Hello Chetan,
I don’t know about Scala, but in PySpark there is no elegant way of dropping
NAs on column axis.
Here is a possible solution to your problem:
>>> data = [(None, 1, 2), (0, None, 2), (0, 1, 2)]
>>> columns = ('A', 'B', 'C')
>>> data = [(None, 1, 2), (0, None, 2), (0, 1, 2)]
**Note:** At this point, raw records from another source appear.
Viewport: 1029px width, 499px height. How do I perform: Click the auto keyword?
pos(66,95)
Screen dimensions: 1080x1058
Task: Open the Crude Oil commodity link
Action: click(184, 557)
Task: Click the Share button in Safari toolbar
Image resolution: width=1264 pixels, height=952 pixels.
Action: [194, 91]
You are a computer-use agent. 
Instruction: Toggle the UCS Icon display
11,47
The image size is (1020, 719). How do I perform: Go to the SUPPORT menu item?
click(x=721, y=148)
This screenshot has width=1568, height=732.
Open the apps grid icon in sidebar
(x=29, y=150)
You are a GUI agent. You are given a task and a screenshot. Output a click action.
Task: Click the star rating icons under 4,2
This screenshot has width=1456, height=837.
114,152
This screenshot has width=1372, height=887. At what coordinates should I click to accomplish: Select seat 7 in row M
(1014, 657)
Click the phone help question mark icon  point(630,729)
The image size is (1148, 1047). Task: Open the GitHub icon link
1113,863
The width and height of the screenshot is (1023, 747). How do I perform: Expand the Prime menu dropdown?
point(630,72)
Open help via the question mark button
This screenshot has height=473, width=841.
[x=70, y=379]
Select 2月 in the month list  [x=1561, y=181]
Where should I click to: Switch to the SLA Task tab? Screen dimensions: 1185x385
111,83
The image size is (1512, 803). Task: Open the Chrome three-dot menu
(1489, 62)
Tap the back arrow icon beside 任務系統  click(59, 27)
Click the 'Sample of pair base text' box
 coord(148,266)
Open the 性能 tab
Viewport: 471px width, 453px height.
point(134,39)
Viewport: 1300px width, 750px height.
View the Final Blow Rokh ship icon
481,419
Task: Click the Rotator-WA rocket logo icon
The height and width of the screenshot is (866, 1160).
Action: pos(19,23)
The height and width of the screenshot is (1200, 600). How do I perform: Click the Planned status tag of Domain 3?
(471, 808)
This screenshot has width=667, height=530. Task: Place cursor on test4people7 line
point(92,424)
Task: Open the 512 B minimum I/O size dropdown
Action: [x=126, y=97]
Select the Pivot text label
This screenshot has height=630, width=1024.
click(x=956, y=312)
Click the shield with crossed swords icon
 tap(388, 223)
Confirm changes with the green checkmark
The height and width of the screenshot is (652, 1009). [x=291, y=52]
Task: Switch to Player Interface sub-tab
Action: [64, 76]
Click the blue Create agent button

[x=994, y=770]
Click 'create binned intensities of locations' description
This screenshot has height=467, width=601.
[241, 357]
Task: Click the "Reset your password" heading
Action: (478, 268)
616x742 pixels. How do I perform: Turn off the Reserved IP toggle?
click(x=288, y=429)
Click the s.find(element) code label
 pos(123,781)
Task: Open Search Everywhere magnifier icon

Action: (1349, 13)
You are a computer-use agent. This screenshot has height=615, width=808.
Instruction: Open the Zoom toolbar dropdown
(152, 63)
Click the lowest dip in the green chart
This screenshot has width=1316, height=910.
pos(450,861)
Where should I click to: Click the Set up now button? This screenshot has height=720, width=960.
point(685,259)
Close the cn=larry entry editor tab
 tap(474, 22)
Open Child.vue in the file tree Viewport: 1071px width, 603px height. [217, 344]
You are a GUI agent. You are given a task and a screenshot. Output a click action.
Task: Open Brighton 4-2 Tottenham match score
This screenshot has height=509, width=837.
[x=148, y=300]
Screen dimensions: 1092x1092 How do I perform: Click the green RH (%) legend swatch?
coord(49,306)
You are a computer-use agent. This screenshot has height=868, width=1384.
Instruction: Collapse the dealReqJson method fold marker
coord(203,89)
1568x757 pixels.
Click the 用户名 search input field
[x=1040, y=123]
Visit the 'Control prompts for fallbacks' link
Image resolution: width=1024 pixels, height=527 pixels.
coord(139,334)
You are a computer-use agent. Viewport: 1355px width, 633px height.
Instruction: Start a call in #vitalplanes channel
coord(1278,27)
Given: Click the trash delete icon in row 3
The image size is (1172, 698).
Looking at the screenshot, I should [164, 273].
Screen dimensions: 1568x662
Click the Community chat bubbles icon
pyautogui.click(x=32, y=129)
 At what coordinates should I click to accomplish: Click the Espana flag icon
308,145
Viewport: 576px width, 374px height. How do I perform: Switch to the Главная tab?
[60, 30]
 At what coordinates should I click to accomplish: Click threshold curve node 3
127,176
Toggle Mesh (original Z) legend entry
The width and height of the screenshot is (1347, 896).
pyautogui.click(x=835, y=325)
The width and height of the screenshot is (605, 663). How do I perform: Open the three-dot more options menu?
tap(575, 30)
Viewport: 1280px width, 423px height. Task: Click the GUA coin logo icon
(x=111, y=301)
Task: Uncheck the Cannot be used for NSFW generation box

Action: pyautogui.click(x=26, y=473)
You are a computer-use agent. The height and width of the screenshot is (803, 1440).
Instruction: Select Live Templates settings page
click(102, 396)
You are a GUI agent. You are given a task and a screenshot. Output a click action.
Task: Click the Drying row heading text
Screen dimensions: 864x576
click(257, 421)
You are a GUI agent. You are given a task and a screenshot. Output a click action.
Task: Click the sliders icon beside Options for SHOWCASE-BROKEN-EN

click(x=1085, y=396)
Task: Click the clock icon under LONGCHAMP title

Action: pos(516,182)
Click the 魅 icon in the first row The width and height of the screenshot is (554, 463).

>>> df = spark.createDataFrame(data, columns)
>>> df.show()
+----+----+---+
| A| B| C|
+----+----+---+
|null| 1| 2|
| 0|null| 2|
| 0| 1| 2|
+----+----+---+
>>> for column in df.columns:
if df.select(column).where(df[column].isNull()).first():
df = df.drop(column)
...
>>> df.show()
+---+
| C|
+---+
| 2|
| 2|
| 2|
+—+
If your dataframe doesn’t exceed the size of your memory, I suggest you bring
it into Pandas.
>>> df_pd = df.toPandas()
>>> df_pd
A B C
0 NaN 1.0 2
1 0.0 NaN 2
2 0.0 1.0 2
>>> df_pd = df_pd.dropna(axis='column’)
>>> df_pd
C
0 2
1 2
2 2
Which you then can bring back into Spark:
>>> df = spark.createDataFrame(df_pd)
>>> df.show()
+---+
| C|
+---+
| 2|
| 2|
| 2|
+---+
Hope that help.
Regards,
V
> On 27 Feb 2021, at 05:25, Chetan Khatri <[email protected]> wrote:
>
> Hi Users,
>
> What is equivalent of df.dropna(axis='columns') of Pandas in the Spark/Scala?
>
> Thanks